1984-85 futbol mevsiminde ise en önemli olay sezonun üçüncü maçında yepyeni ve iddialı kadrosuyla kente gelen galatasaray'ın 3-0'lık bir skorla yenilmesiydi. derwall, simoviç, abramczik, erdal keser... gibi milyonluk transferleriyle maça hızlı başlayan galatasaray golleri kalesinde gördükçe, tribünlerde ayder, banş manço'nun "arkadaşım eşek" şarkısını uyarlıyor ve 3-0'ın sonunda da hep bir ağızdan bağırıyordu: "milyonluk eşekler!.." bu maç, "bana türkiye'de kimse gol atamaz, atana kol saati" deyip kalesinde üç gol birden gören simoviç'le galatasaray'ın yeni patronu derwall'in türkiye anılarında önemli bir yer tutar:
"1984'de ilk sezonda bir deplasman maçının ardından eskişehir'den geri döndüğümüzde taraftarların neler yaptığını hiç unutamam. maçı 3-0 kaybetmiştik ve görüntümüz hiç de iç açıcı değildi. hücum oyuncuları yakalanan pek çok gol fırsatından hiçbirini değerlendirememişlerdi. kalede zoran simoviç'le savunma oyuncularımız için de kapkara bir gündü. aralarında yedi milî futbolcunun bulunduğu yeni takım, sadece bizimle birlikte eskişehir'e gelen ve maç sırasında bize çok büyük destek veren taraftarları değil, biz antrenörleri, yakın çevreyi ve dostları da hayal kırıklığına uğratmıştı. maçtan sonra boynumuz bükük, utanç duygularıyla istanbul yoluna döküldük. her zamanki gibi yerel polis bize refakat ediyordu ve otobüste ezici bir sessizlik hâkimdi. yaklaşık 20 km sonra polisler dostça vedalaştılar, korna çalıp bir kez daha el salladılar. biz istanbul'a doğru yolumuza yalnız devam ettik. daha uzun bir yol vardı önümüzde. çok geçmeden karşımıza birdenbire bir otobüs çıkarak karayolunu enine kapatıp önümüzü kesti. sonra üzerimize saldırdılar. istanbul'dan gelen kendi taraftarlarımız maçın sonucundan memnun kalmamışlardı; kendilerini aldatılmış ve terk edilmiş hissediyorlardı. eskişehir'deki 3-0'lık yenilgi onurlarına kara bir leke düşürmüştü..."

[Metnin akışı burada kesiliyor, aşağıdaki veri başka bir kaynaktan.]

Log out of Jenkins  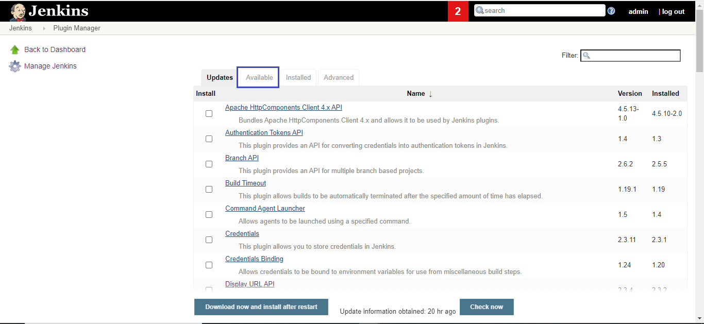pos(673,11)
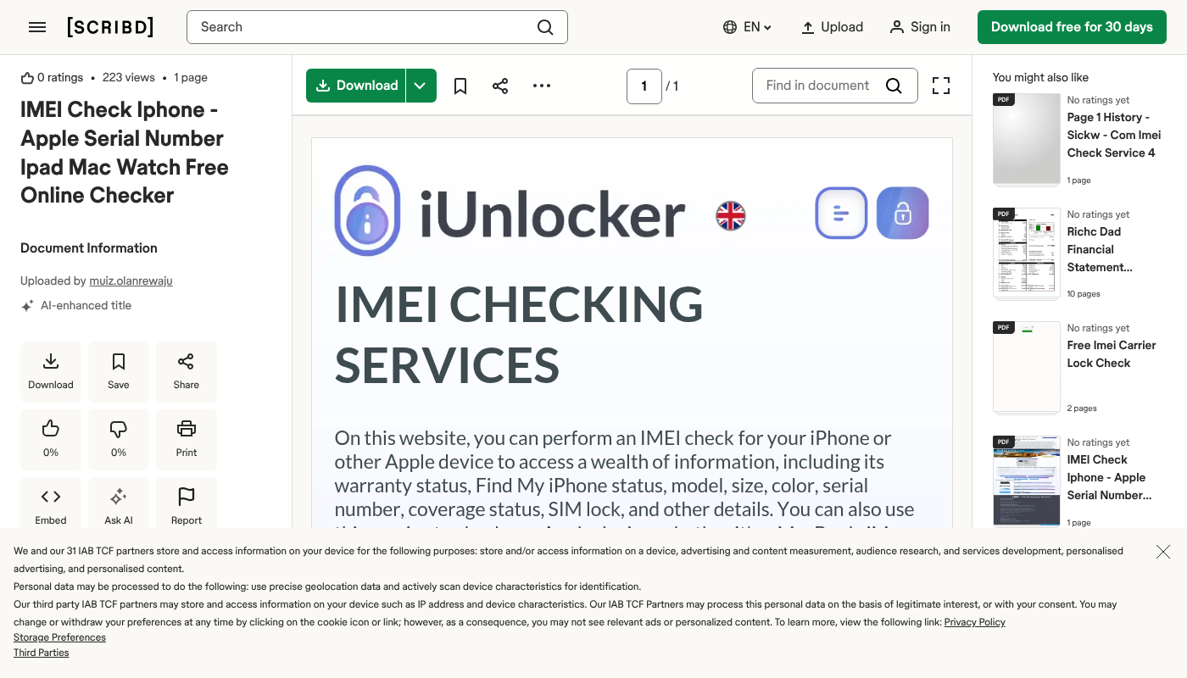Open Richc Dad Financial Statement thumbnail

(1027, 253)
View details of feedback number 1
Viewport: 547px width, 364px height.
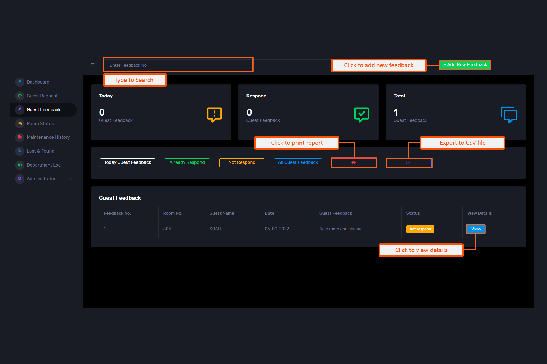(x=476, y=229)
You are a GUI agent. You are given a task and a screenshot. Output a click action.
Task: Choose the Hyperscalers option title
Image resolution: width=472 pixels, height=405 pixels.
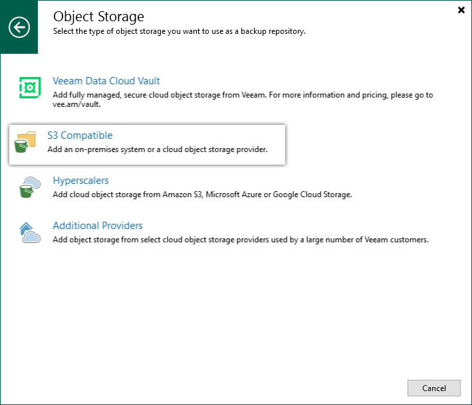click(x=80, y=181)
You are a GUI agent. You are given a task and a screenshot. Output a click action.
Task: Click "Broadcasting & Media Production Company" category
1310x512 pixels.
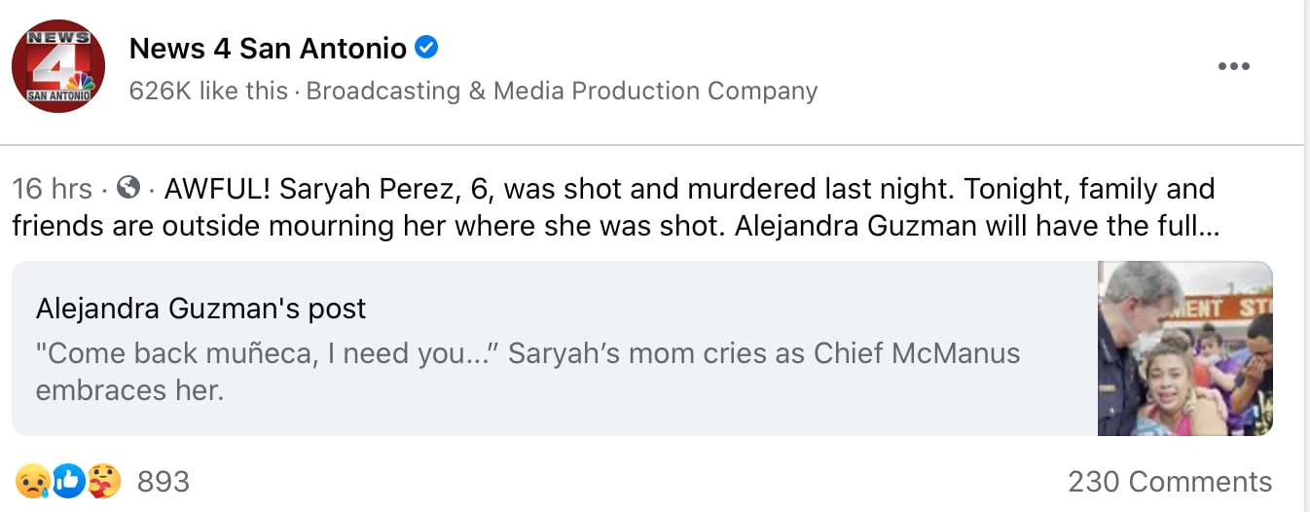(562, 91)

ilk basımı 1993 yılında olan jupp derwall'ın "türkiye anıları" kitabından;
1984'de ilk sezonda bir deplasman maçın ardından eskişehir'den geri döndüğümüzde taraftarların neler yaptığını hiç unutamam. maçı 3-0 kaybetmiştik ve görüntümüz hiç de iç açıcı değildi. hücum oyuncuları yakalanan pek çok gol fırsatından hiçbirini değerlendirememişlerdi. kalede zoran simoviç'le savunma oyunculanmız için de kapkara bir gündü. aralarında yedi millî futbolcunun bulunduğu yeni takım, sadece bizimle birlikte eskişehir'e gelen ve maç sırasında bize çok büyük destek veren taraftarları değil, biz antrenörleri, yakın çevreyi ve dostları da hayal kırıklığına uğratmıştı.
maçtan sonra boynumuz bükük, utanç duygularıyla istanbul yoluna döküldük. her zamanki gibi yerel polis bize refakat ediyordu ve otobüste ezici bir sessizlik hâkimdi.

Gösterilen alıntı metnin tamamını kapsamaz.